## Exercise description
Lines in the listing below may contain the word "height". State how many do, and nothing more.

## The data
>>>

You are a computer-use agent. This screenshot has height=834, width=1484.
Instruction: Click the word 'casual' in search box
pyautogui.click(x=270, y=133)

<<<
>>>

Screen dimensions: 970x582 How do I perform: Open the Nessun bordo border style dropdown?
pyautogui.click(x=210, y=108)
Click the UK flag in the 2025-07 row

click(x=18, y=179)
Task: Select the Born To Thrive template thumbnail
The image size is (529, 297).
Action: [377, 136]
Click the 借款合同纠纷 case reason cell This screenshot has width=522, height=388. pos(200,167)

<<<
>>>

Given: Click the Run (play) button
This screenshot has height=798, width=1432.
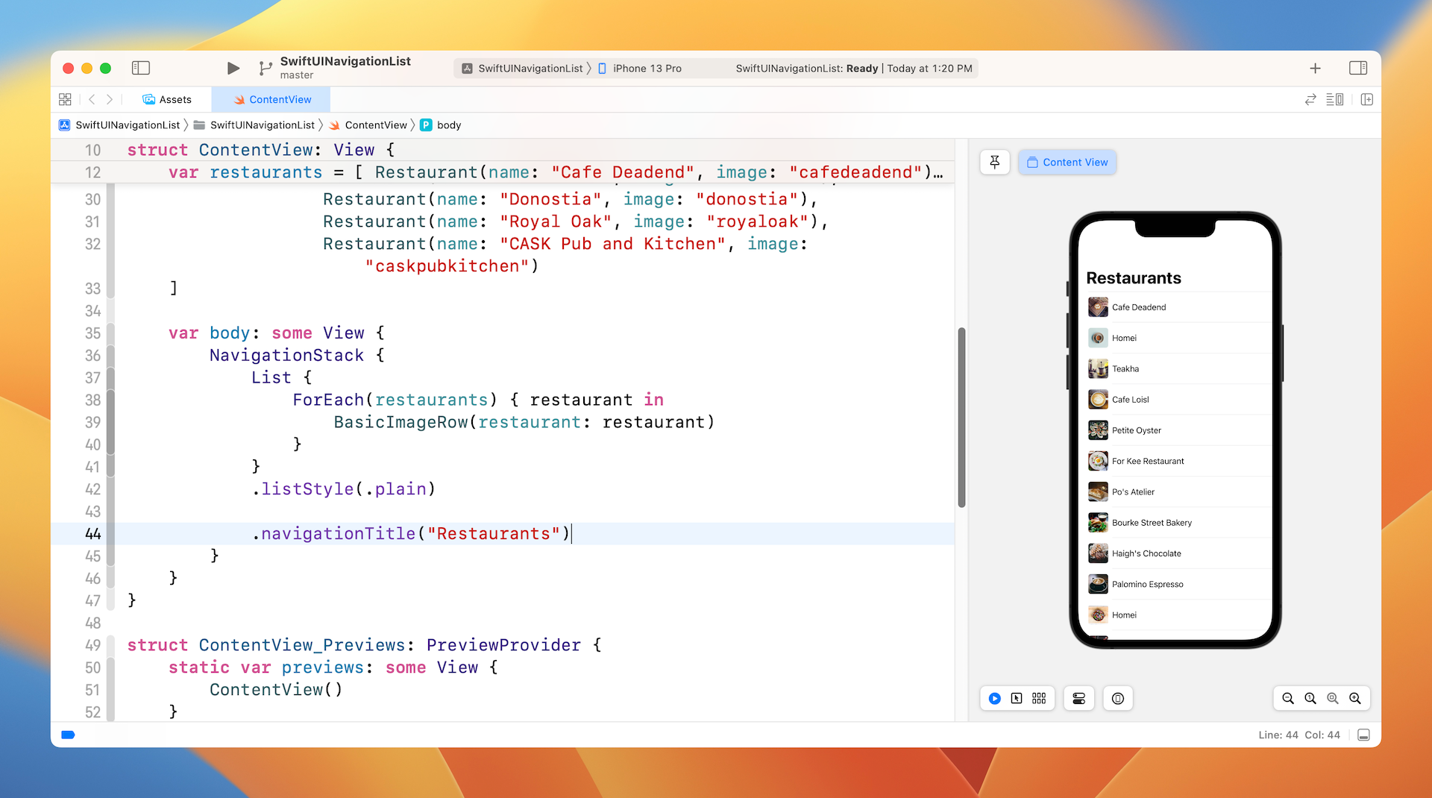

<<<

## Answer to this exercise
3